DEAL AT NEARLY 121% PREMIUM

The Anglo-Swedish drugmaker on Monday agreed to pay $26 per CinCor share in cash, or $1.3 billion in total, a premium of nearly 121% to the U.S.-based company's closing price on Friday.

The offer also includes a non-tradable contingent value right of $10 per share in cash payable upon a specified regulatory baxdrostat submission.

CinCor's shares closed at $11.78 on Friday, well below its initial public offering price of $16 per share in January 2022.

"Obviously, there's been a devaluation of biotech companies over the past year," said Pangalos. "I think we're very happy with what we've managed to achieve here in terms of the cost."

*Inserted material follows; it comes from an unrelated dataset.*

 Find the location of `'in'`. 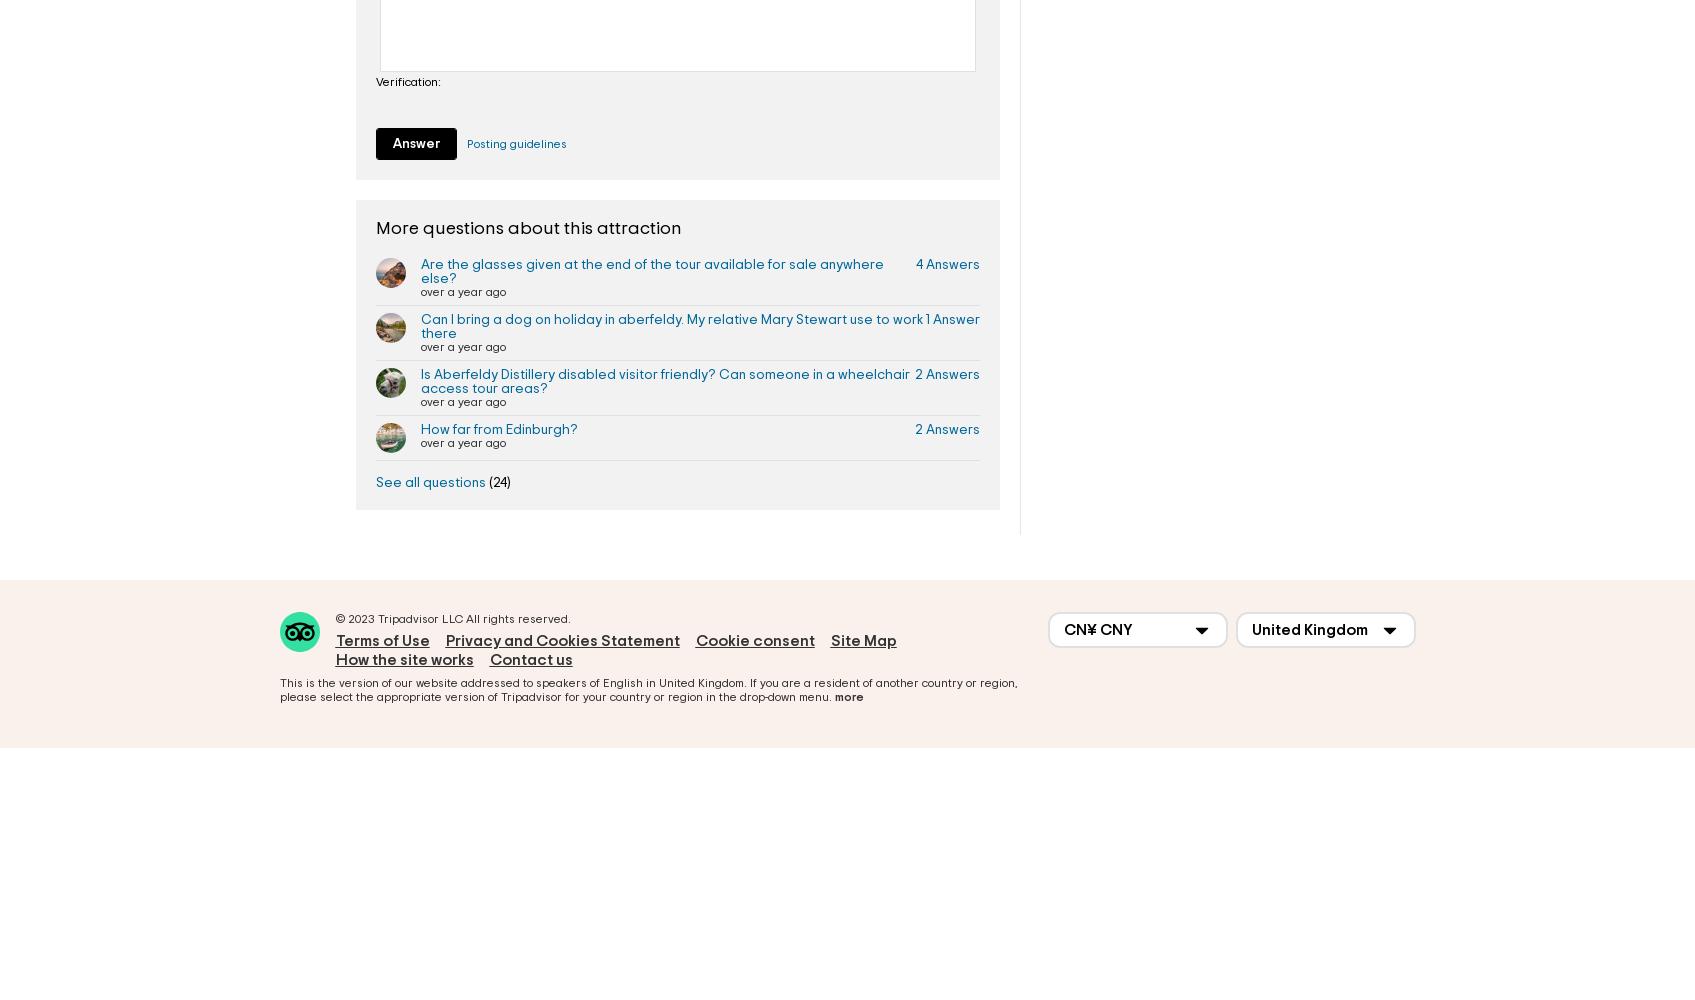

The value of the Nasdaq Biotechnology Index fell around 20% by mid-December from its peak in August 2021, giving large drugmakers impetus to seek deals to replenish their pipelines as their big sellers approach the end of their patent life.

CinCor's baxdrostat has a mixed track record in treating hypertension.

Although it succeeded in a phase II treatment-resistent hypertension trial, the drug failed to outperform a placebo in another mid-stage study involving patients with uncontrolled high blood pressure.

In mid-session trading on Monday, AstraZeneca's stock slipped about 1%.

Before joining CinCor, CEO Marc de Garidel led AstraZeneca- spinoff Corvidia Therapeutics, which Novo Nordisk took over in 2020 for $2.1 billion.

Garidel is also chairman (and former CEO) of French drugmaker Ipsen, which separately on Monday agreed to buy U.S-based drugmaker Albireo for just under $1 billion to enrich its rare disease pipeline.